Your copy should run exactly from the line containing "Given: Click the 1.51" to the last line of the entries below, and it should include no pictures.

::: Exercise material

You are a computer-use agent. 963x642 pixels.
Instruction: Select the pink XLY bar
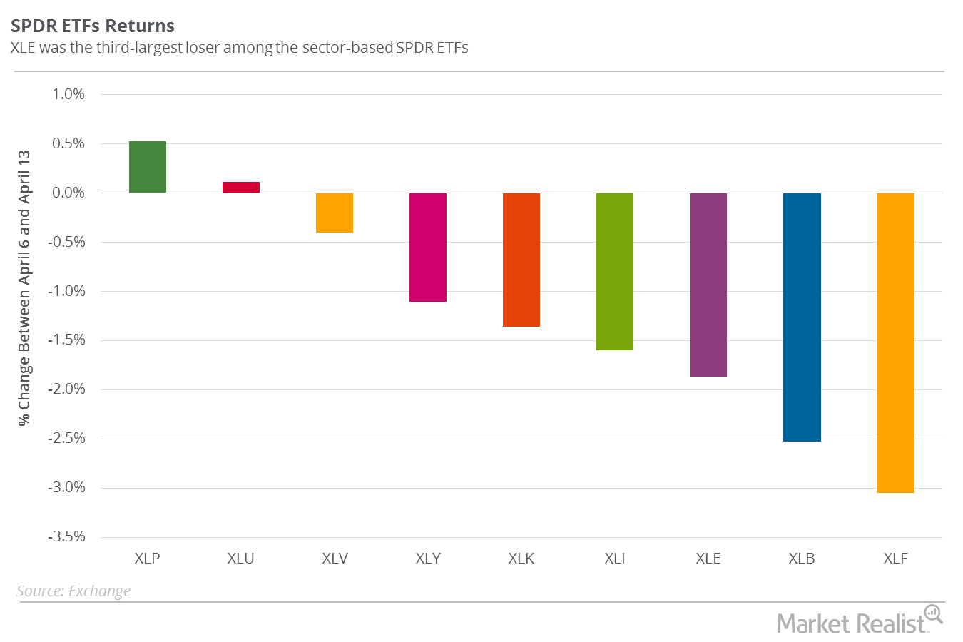tap(428, 247)
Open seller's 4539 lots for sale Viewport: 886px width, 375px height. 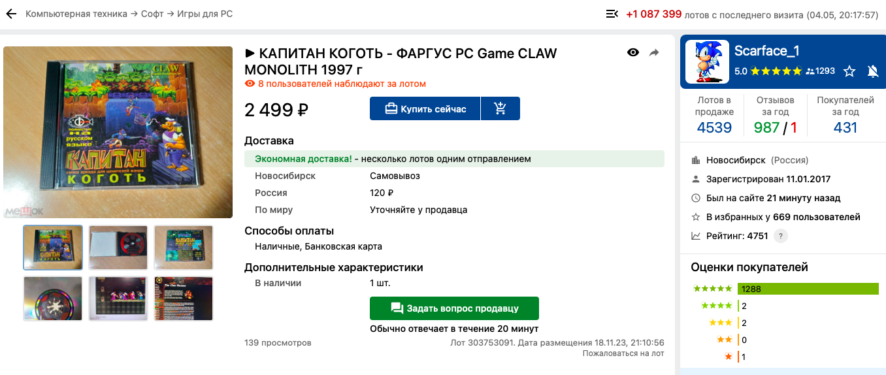click(714, 127)
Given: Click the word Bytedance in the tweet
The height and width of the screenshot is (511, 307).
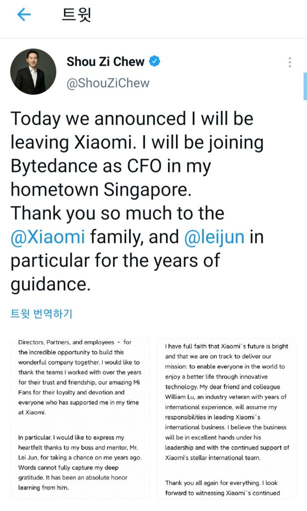Looking at the screenshot, I should [x=54, y=166].
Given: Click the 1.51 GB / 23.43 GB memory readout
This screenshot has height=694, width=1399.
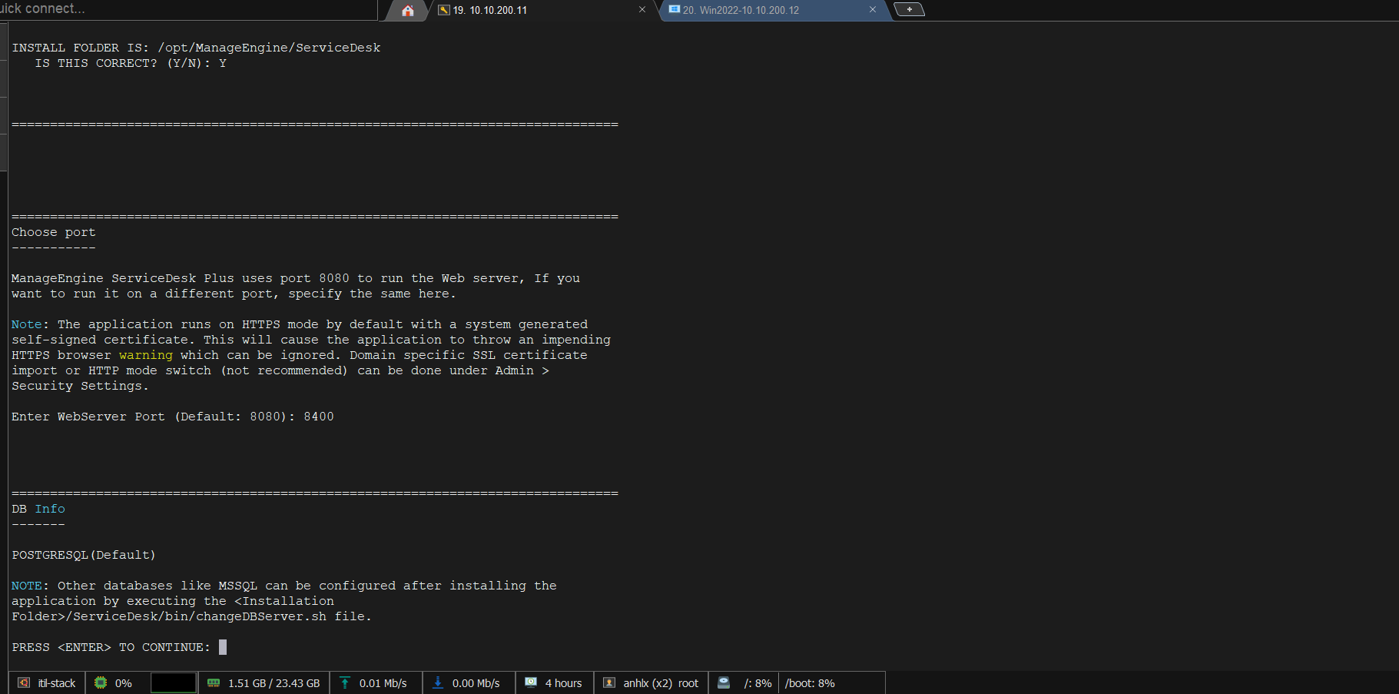Looking at the screenshot, I should pos(274,683).
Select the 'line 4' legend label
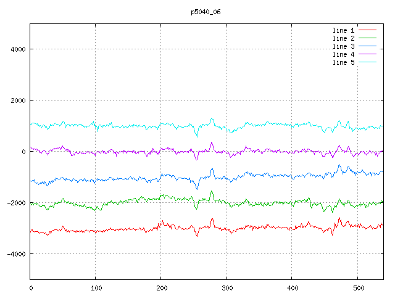Image resolution: width=395 pixels, height=296 pixels. (x=343, y=54)

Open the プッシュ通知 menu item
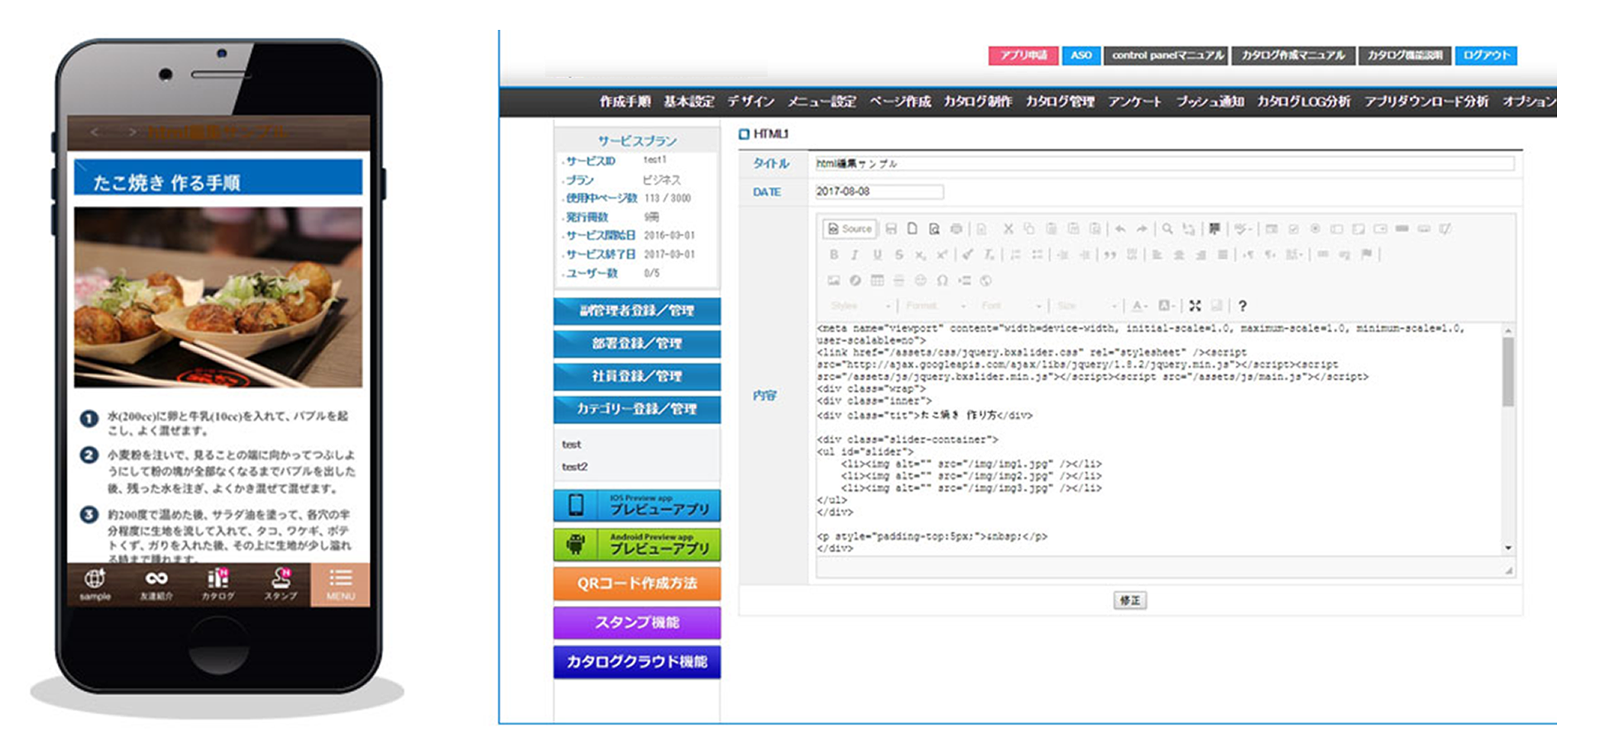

::::::

> _Written reply_:
Given: Click the 1.51 GB / 23.43 GB memory readout
This screenshot has height=694, width=1399.
Looking at the screenshot, I should pos(274,683).
Select the 'line 4' legend label
Image resolution: width=395 pixels, height=296 pixels. (x=343, y=54)

Open the プッシュ通知 menu item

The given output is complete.